# 閱讀文本
• • • • • • •

Day24 - Grafana Tempo 分散式追蹤入門 - iT 邦幫忙::一起幫忙解決難題，拯救 IT 人的一天

2025 iThome 鐵人賽

DAY 24

DevOps

Vibe Coding 後的挑戰：Locust x Loki 負載及監控系列第 24 篇

Day24 - Grafana Tempo 分散式追蹤入門

17th鐵人賽

熊熊工程師

團隊一蘭拉麵基本配料 5 倍辣

2025-09-12 08:57:26

129 瀏覽

分享至

在微服務架構中，一個使用者請求可能會流經數十個獨立的服務。當發生延遲或錯誤時，要找出問題的根源就像大海撈針。這就是「分散式追蹤 (Distributed Tracing)」發揮作用的地方。

今天，我們將入門分散式追蹤的世界，並學習如何使用 Grafana Tempo 這款專為追蹤而生的高效能後端系統。

1. 什麼是分散式追蹤？

分散式追蹤是一種用來監控和分析橫跨多個服務的請求流程的方法。它幫助我們視覺化一個請求的完整生命週期。

核心概念

Trace (追蹤)：代表一個請求的完整端到端旅程。每個 Trace 都有一個獨一無二的 ID。

• • • • • • •

# 練習說明
- 1) 請從 Grafana Tempo 入門文章中返回一段原文，自「2025-09-12 08:57:26」起，一直到「Grafana Tempo 這款專為追蹤而生的高效能後端系統。」為止。
- 2) 請根據 Grafana Tempo 入門文章回答下列問題：
(a) 該文的發布日期與時間為何？
(b) 該文是所屬系列的第幾篇？
(c) 依文中說明，每個 Trace 都具有什麼？
- 3) 請接續 Grafana Tempo 入門文章最後一句之後，繼續撰寫該文。

• • • • • • •

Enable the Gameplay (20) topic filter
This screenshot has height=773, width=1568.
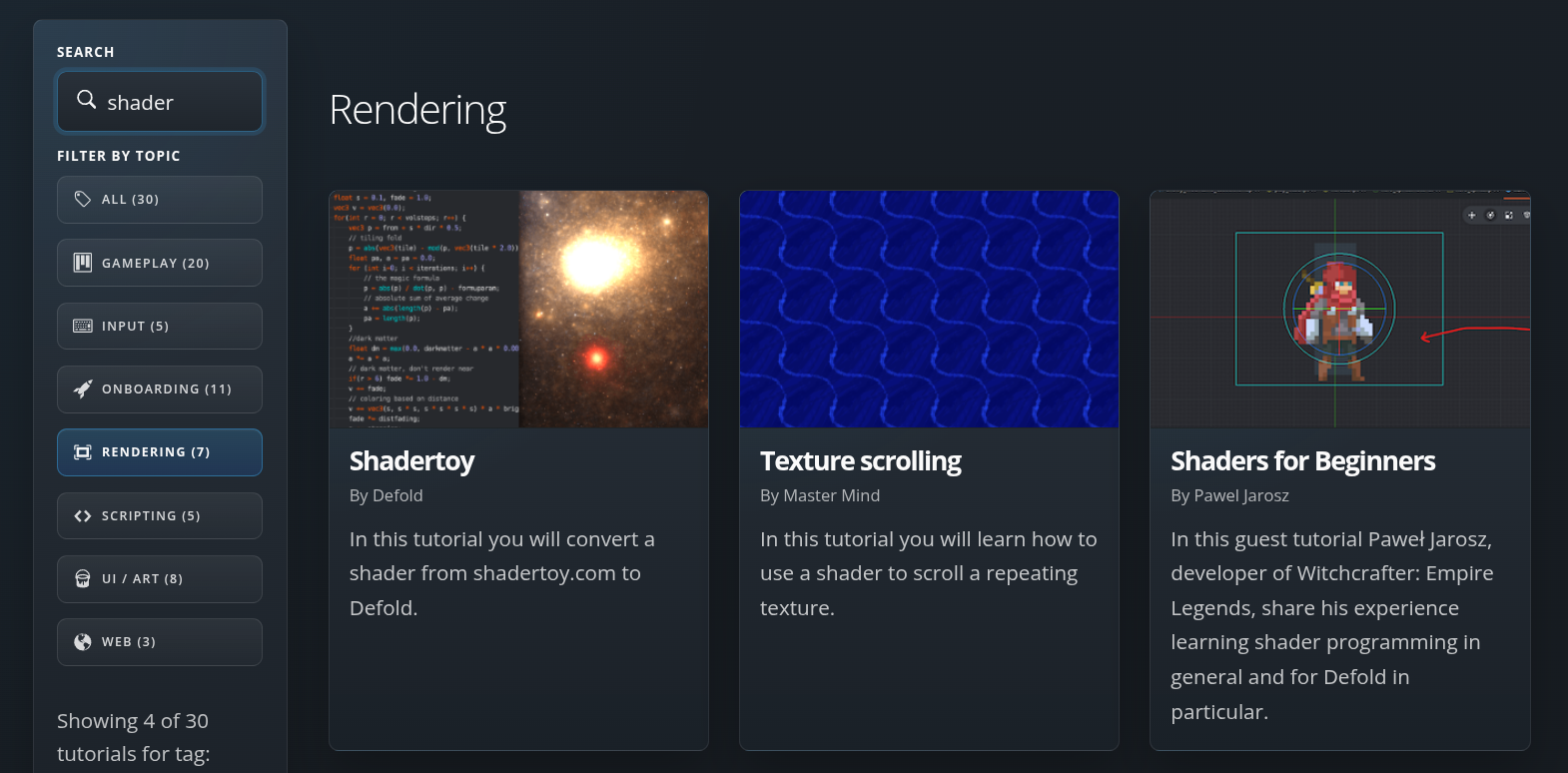pyautogui.click(x=159, y=263)
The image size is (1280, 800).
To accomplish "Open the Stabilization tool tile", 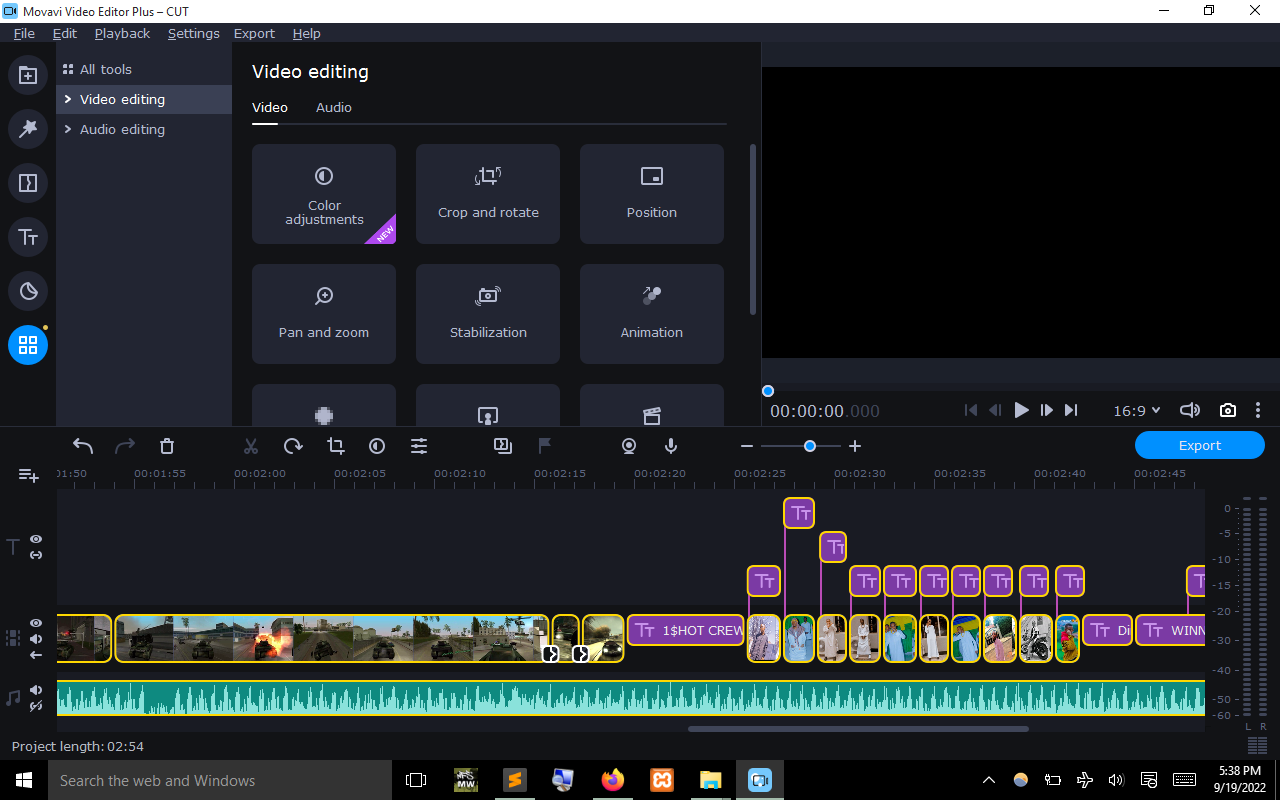I will (x=488, y=314).
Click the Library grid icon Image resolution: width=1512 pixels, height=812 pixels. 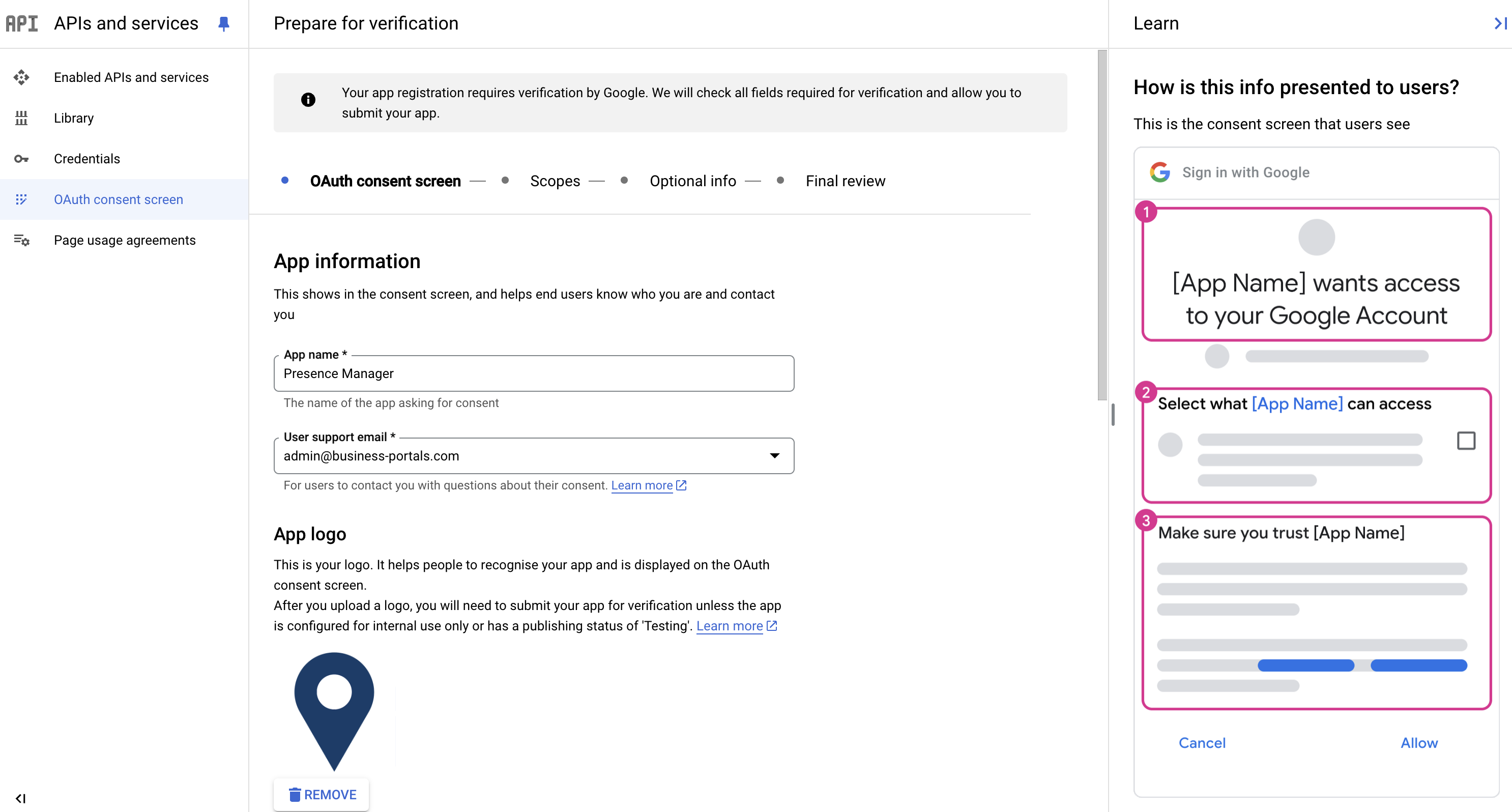pos(22,118)
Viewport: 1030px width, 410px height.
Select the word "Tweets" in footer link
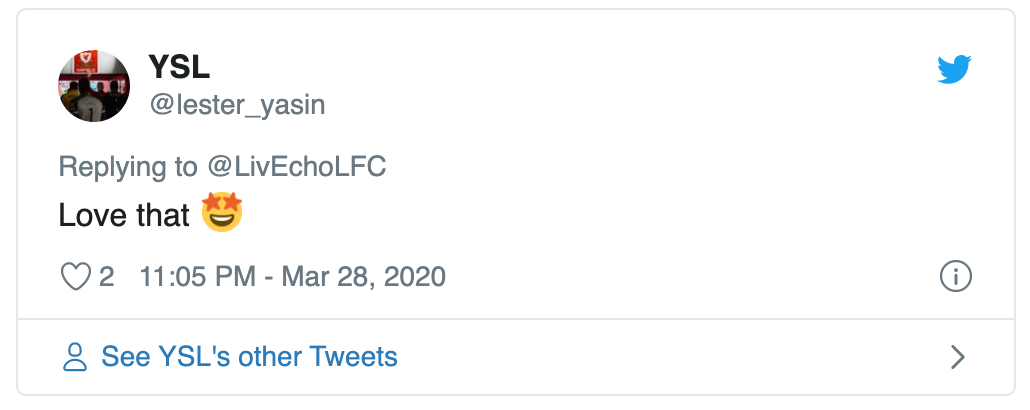coord(353,357)
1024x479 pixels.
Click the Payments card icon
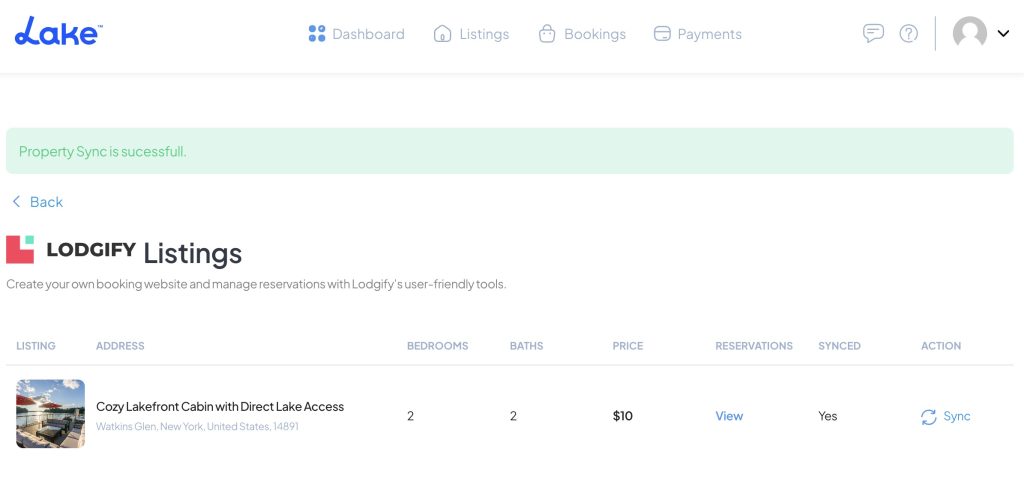tap(661, 34)
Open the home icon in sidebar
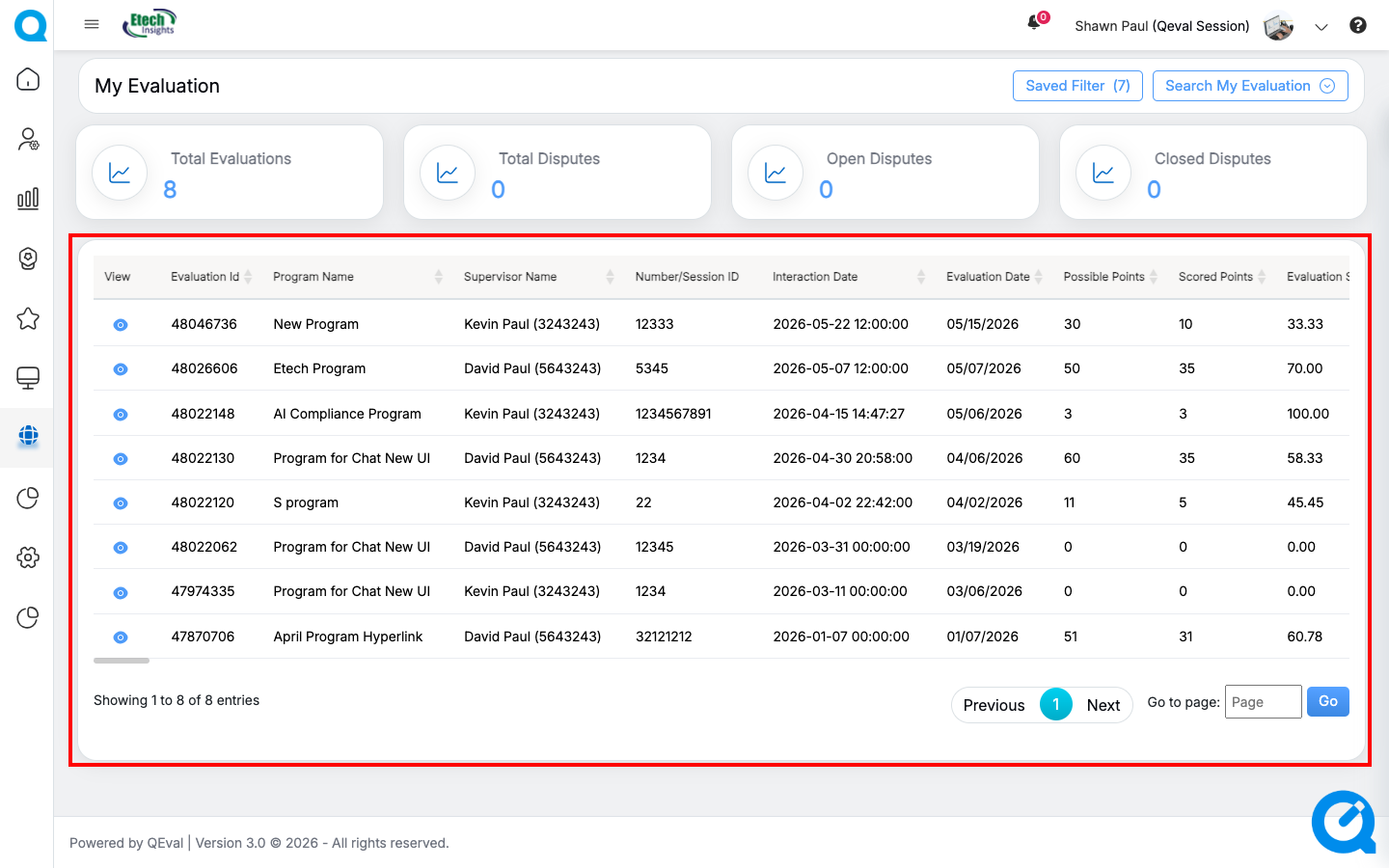This screenshot has width=1389, height=868. point(28,79)
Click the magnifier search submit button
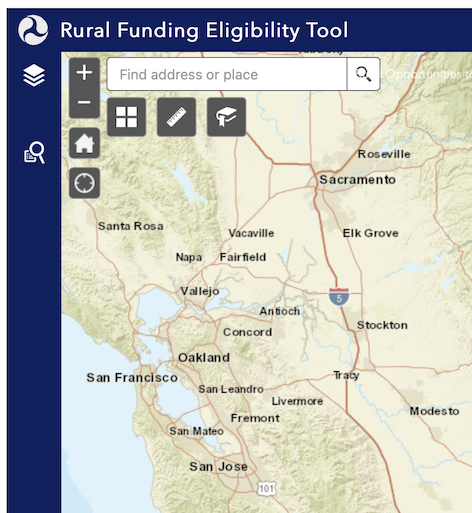The height and width of the screenshot is (513, 472). click(x=363, y=74)
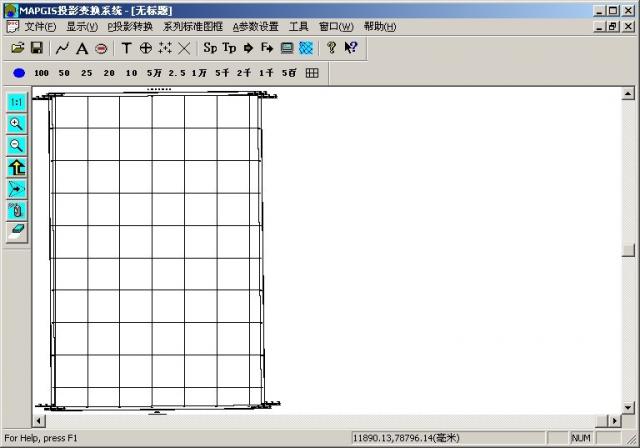Click the vertical scrollbar down arrow
640x448 pixels.
pos(627,405)
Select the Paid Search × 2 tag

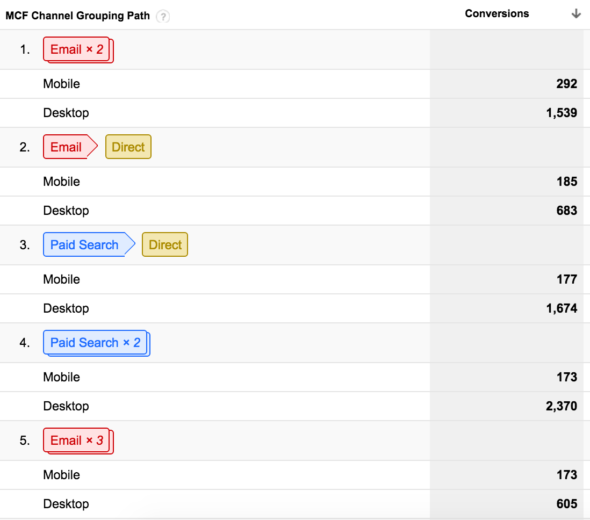click(97, 343)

• • • • • • •

# 參考答案
- 1)
2025-09-12 08:57:26

129 瀏覽

分享至

在微服務架構中，一個使用者請求可能會流經數十個獨立的服務。當發生延遲或錯誤時，要找出問題的根源就像大海撈針。這就是「分散式追蹤 (Distributed Tracing)」發揮作用的地方。

今天，我們將入門分散式追蹤的世界，並學習如何使用 Grafana Tempo 這款專為追蹤而生的高效能後端系統。

- 2)
(a) 2025-09-12 08:57:26
(b) 第 24 篇
(c) 一個獨一無二的 ID

- 3)
Span (跨度)：代表 Trace 中的一個工作單元，例如一次 API 呼叫、一次資料庫查詢。每個 Span 都有自己的 ID、開始與結束時間，以及附帶的元數據 (Tags/Attributes) 和日誌。
Trace ID：一個 Trace 內的所有 Span 都會共享同一個 Trace ID，這也是將它們串聯起來的關鍵。

Distributed Tracing
(圖片來源: Grafana Labs)

透過分析 Trace 中各個 Span 的耗時與關係，我們可以輕易地發現系統中的效能瓶頸。

2. Grafana Tempo 介紹

Grafana Tempo 是一個開源、高擴展性、低成本的分散式追蹤後端。它的設計哲學是「簡單且海量」。

核心特性

低成本儲存：Tempo 主要依賴物件儲存 (如 S3, GCS, 或本地檔案系統) 來儲存追蹤數據，而非昂貴的索引資料庫。
開放標準：相容於 OpenTelemetry (OTel)、Jaeger、Zipkin 等主流開源追蹤協議。
深度整合：與 Grafana、Loki、Prometheus/Mimir 無縫整合，讓你可以在指標、日誌和追蹤之間輕鬆跳轉，實現真正的「可觀測性三位一體」。
TraceQL：內建強大的查詢語言 TraceQL，可以讓你精準地從海量追蹤數據中篩選出你需要的資訊。

3. 實戰：部署 Tempo 並埋點 FastAPI 應用

接下來，我們將使用 Docker Compose 建立一個完整的本地環境，包含：

FastAPI App: 我們要監控的目標應用。
OpenTelemetry Collector: 接收應用程式發出的追蹤數據，並轉發給 Tempo。
Tempo: 儲存追蹤數據。
Grafana: 視覺化追蹤數據。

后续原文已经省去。